The Olympics Make You Care Less About Milwaukee

by PM

9 August 2012, 1314 EDT

When Usain competes, U.S. aid plummets.

 At Andrew Sullivan’s Daily Beast, Patrick Appel offers a few hypotheses about why Americans seem to care less about the killing of Sikhs than the killing of moviegoers, including the observation that the timing of the Milwaukee shootings so soon after the Batman massacre have left many pundits unwilling to talk further about gun control for fear of sounding redundant. Appel also hypothesizes that low levels of media coverage may be due to the Aurora killings haven taken place on a slow news day while the Milwaukee killings happened during the Olympics. Robert Wright in The Atlantic proposes a potentially complementary hypothesis: that the mass American public has cared less about Milwaukee than Aurora because of a sense that the Sikhs are outsiders while the theatergoers were representative.

Research by Thomas Eisensee and David Stromberg (ungated) suggests that at least two of these guesses may be right. Eisensee and Stromberg studied the effect of news coverage of more than 5,000 natural disasters on policymakers’ responses to see whether policy responses were driven by media coverage or policy rationales. Their study hinges on a fundamental truth about the media business: during large-scale events such as the Olympics, television networks, which have a fixed time budget (even a 24-hour-network can’t broadcast more than 24 hours a day), have less time to devote to unplanned events like disasters because of the time they spend on the scheduled spectacle. As Eisensee and Stromberg write,

If two equally newsworthy disasters occur, we would expect the disaster occurring when there is a great deal of other breaking news around would have a lower chance of being covered by the news than the disaster occur- ring when there is little other news around. This crowding out is probably particularly strong for television news broadcasts that are usually of a fixed length (half an hour for ABC, CBS and NBC, and one hour for CNN).

If policymakers’ responses are driven by some inherent logic of disasters and policy rationales, then the magnitude of their reactions should be unrelated to the availability of news coverage; if policymakers instead only act when the public is watching, then their responses to similar disasters should

Their results are startling–and dismaying. U.S. policymakers react to publicity, not severity.
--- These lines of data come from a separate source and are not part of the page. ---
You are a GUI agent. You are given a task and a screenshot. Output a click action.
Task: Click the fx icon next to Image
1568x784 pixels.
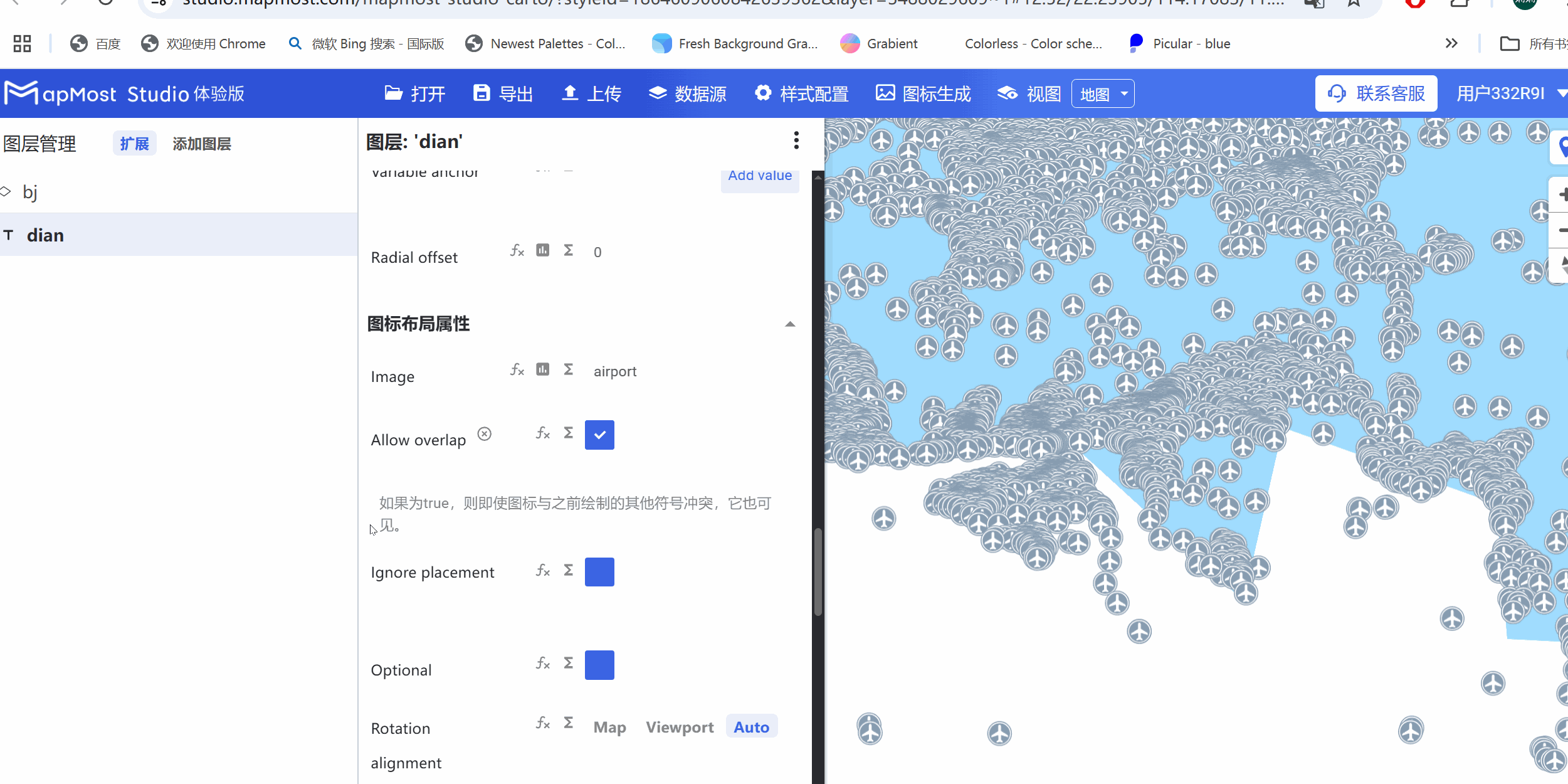[x=516, y=370]
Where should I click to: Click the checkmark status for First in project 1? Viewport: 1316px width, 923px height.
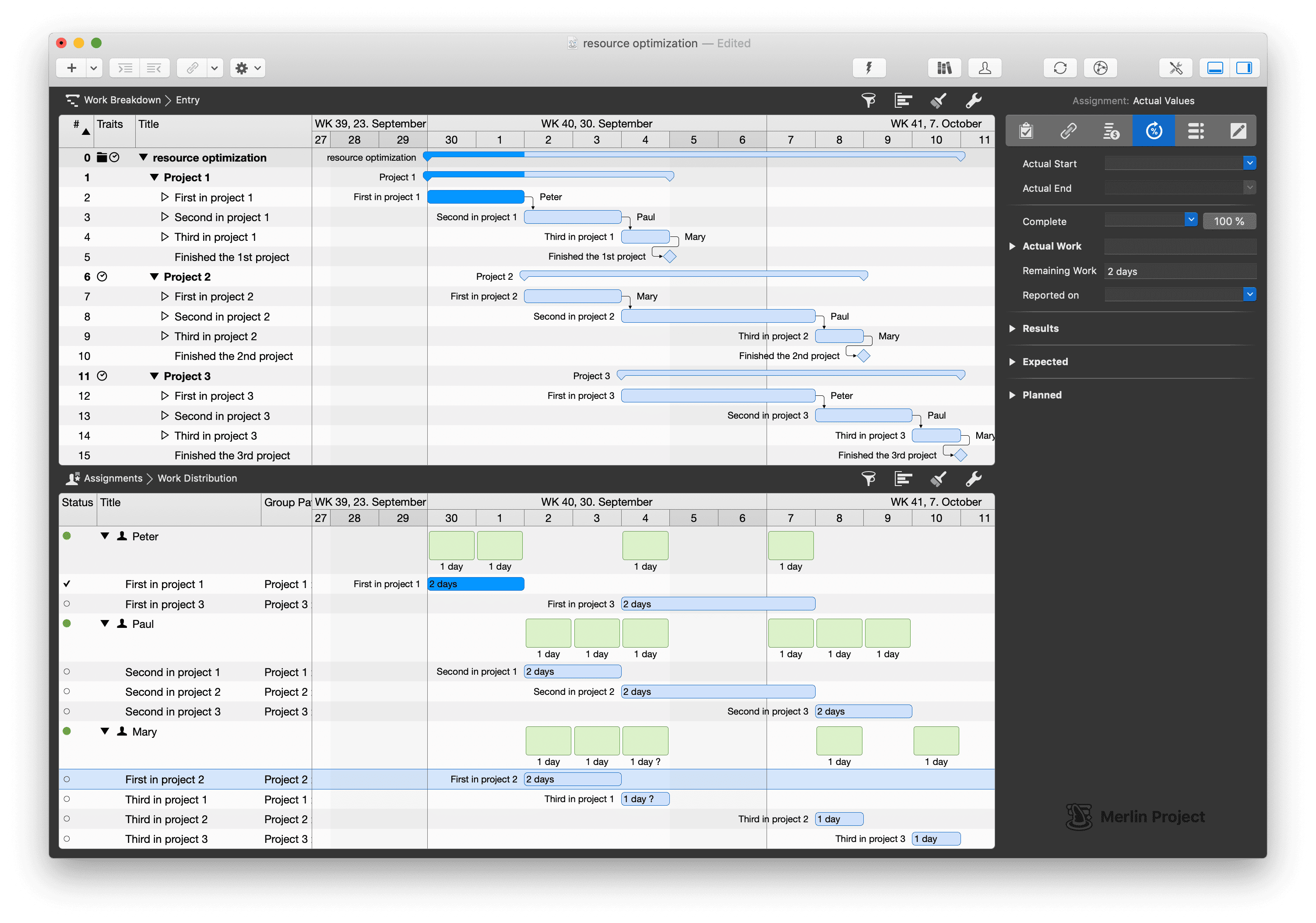[67, 584]
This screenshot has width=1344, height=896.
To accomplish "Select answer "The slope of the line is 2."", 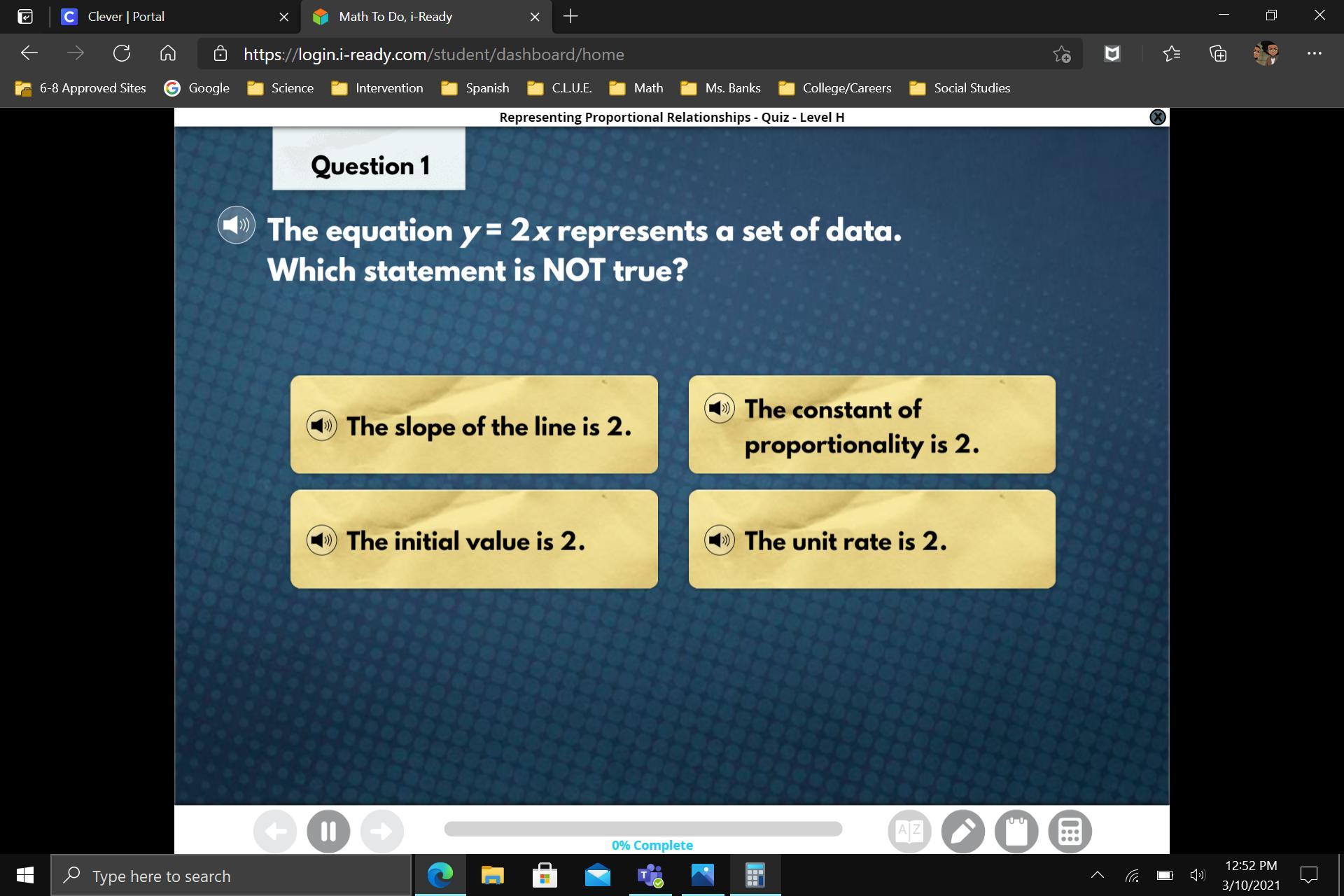I will coord(474,425).
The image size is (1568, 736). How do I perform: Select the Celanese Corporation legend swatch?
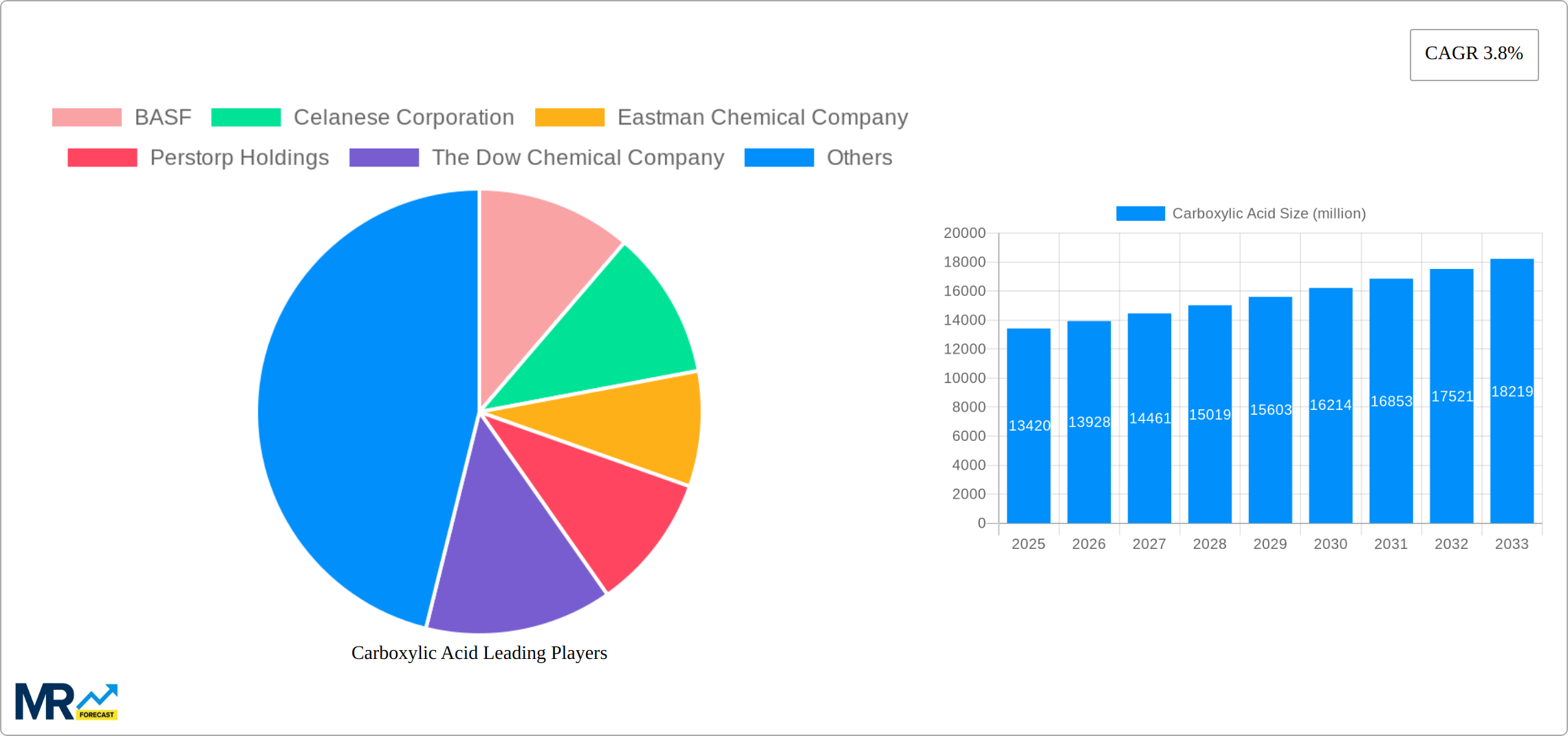(246, 117)
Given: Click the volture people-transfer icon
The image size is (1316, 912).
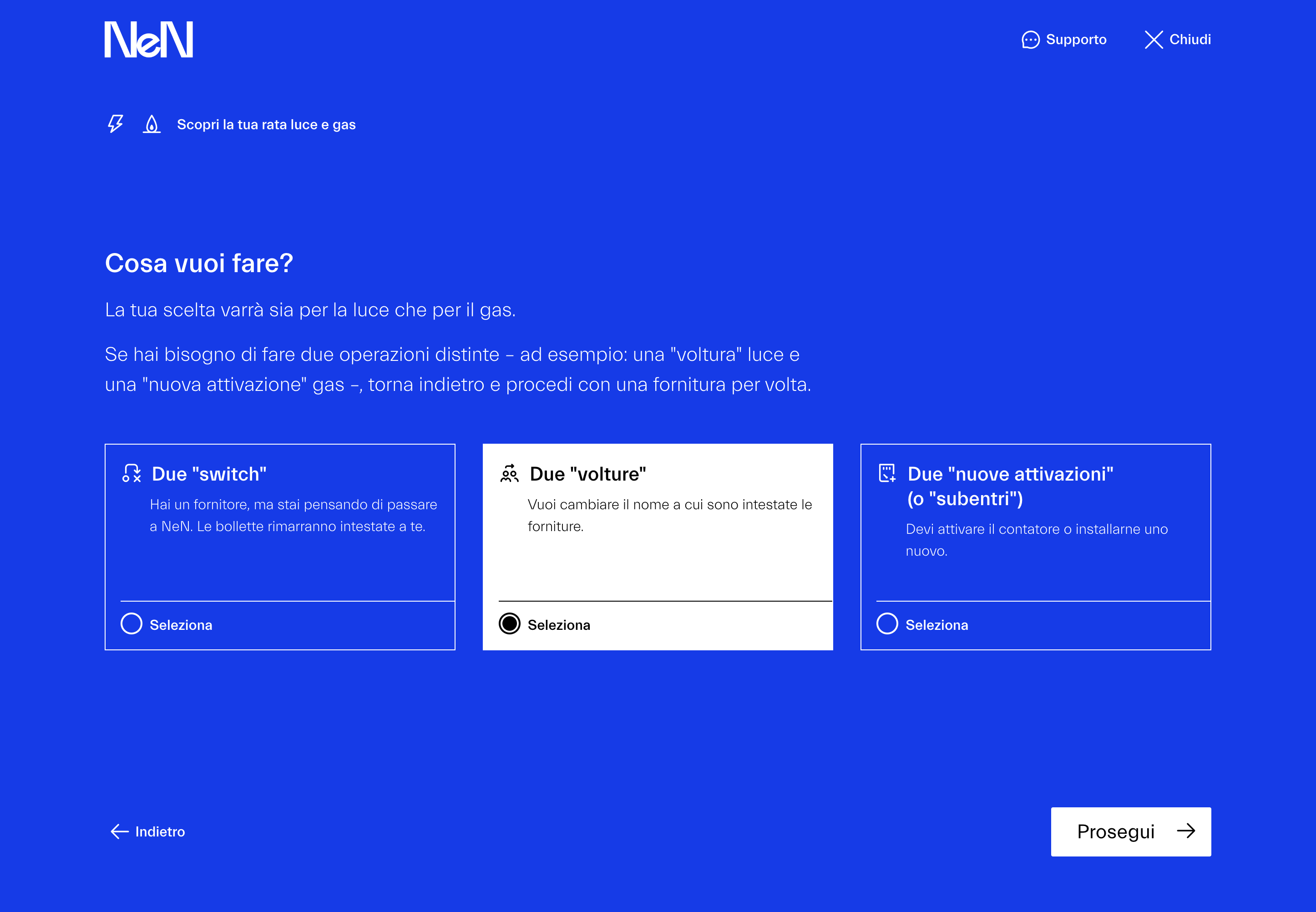Looking at the screenshot, I should (x=509, y=473).
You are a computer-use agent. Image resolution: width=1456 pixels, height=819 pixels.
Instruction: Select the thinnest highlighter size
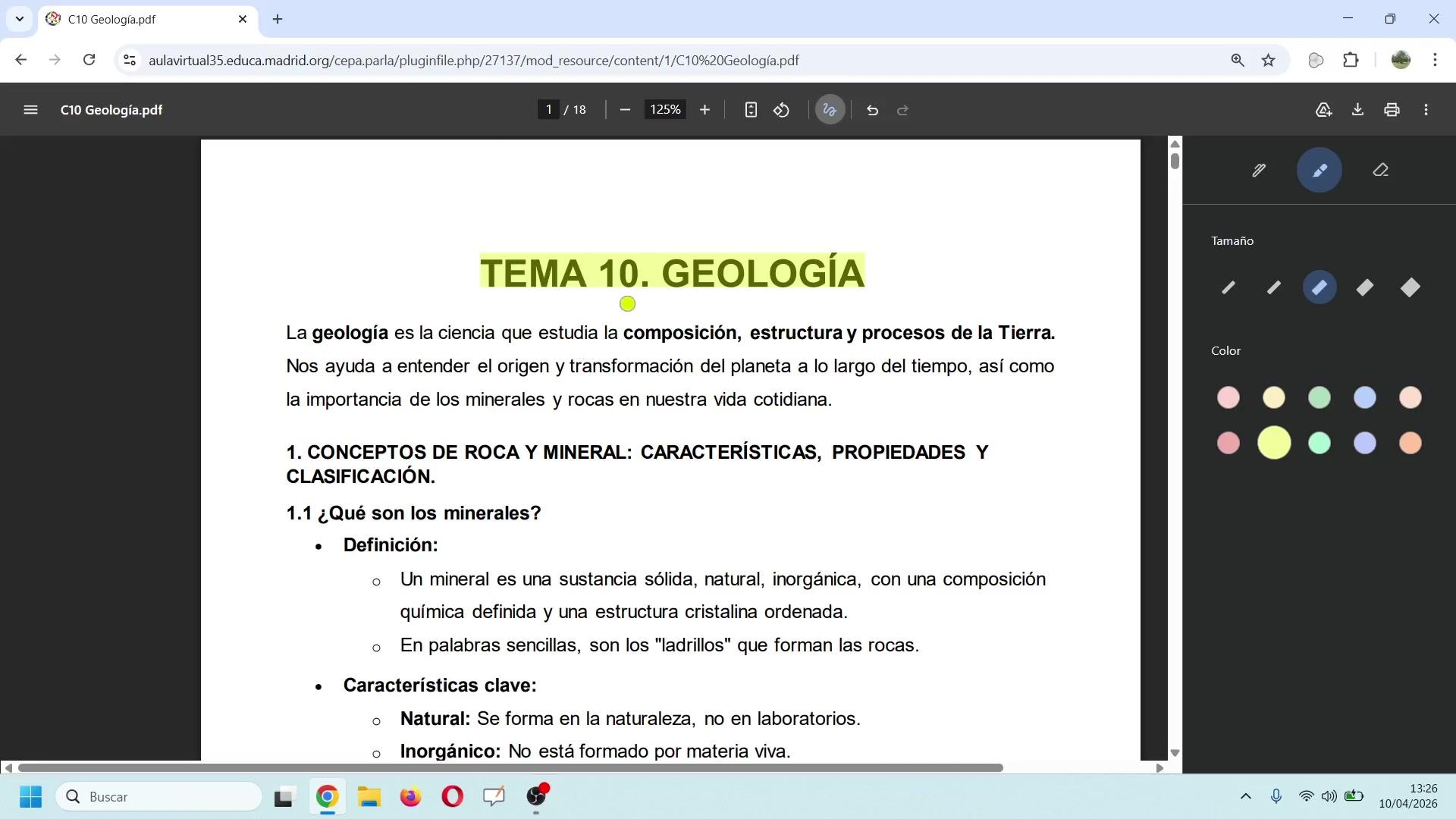1228,287
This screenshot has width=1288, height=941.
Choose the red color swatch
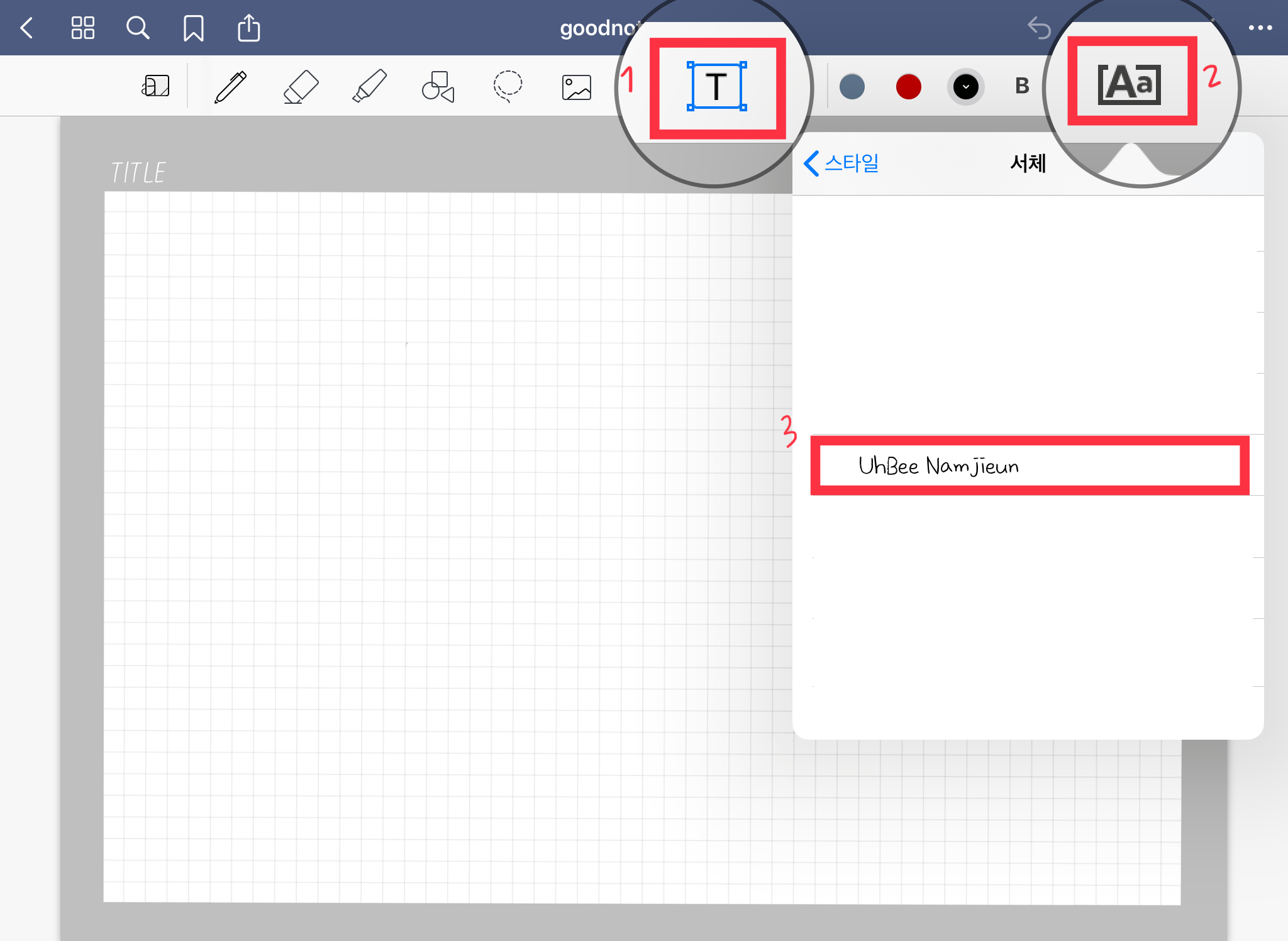point(908,87)
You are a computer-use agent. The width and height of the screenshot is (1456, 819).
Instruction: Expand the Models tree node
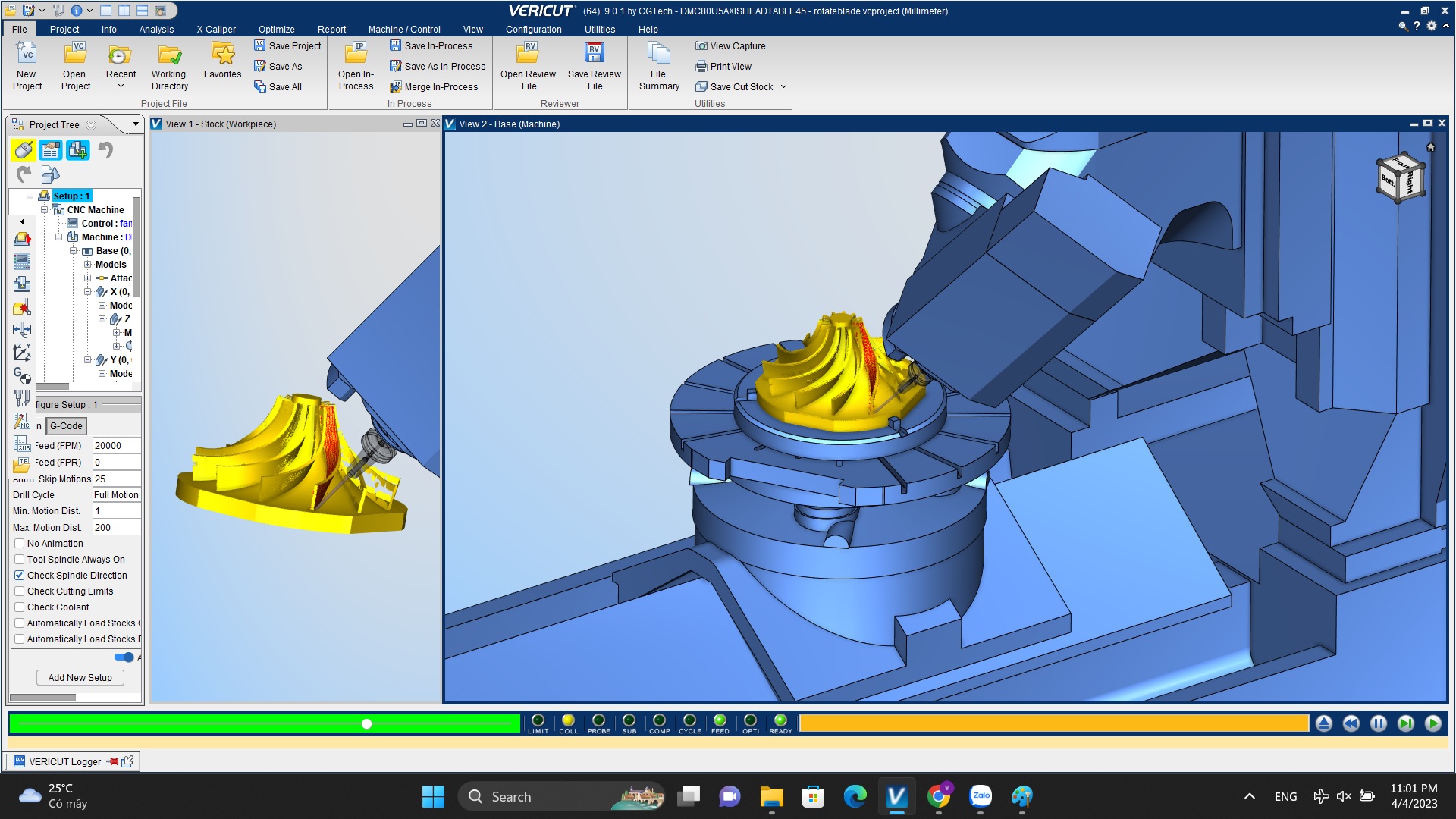[x=87, y=265]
First, media coverage is driven not by the severity of a disaster but by factors such as how people are killed and which people are killed:

News biases relief in favor of certain disaster types and regions: for every person killed in a volcano disaster, 40,000 people must die in a drought to reach the same probability of media coverage. Similarly, it requires 40 times as many killed in an African disaster to achieve the same expected media coverage as for a disaster in Eastern Europe of similar type and magnitude.

Second, the effects of media coverage are noticeable and substantively important:

We find that natural disasters are more likely to receive relief if they occur when the pressure for news time in the U.S. network news broadcasts is low. Quantitatively, disasters are, on average, around eight percent more likely to receive relief if they occur when news pressure takes on its highest values than when taking its lowest, and five percent less likely to receive relief during the Olympics than at other times. Using another metric, to have the same chance of receiving relief, the disaster occurring during the highest news pressure must have six times as many casualties as the disaster occurring when news pressure is at its lowest, all else equal.

It also turns out that the Olympics are the most important stories generating “news pressure”–the crowding out of foreign and disaster news–on the U.S. media, much more than the World Series, the Oscars, and the Super Bowl. Other sources of news, pressure, such as the O.J. Simpson murder trial verdict, perform similarly.

Eisensee and Stromberg conclude by asserting that although their story focused on domestic media coverage’s effects on U.S. policymakers’ efforts abroad, “it seems likely that the underlying mechanisms would be equally active for domestic policy.”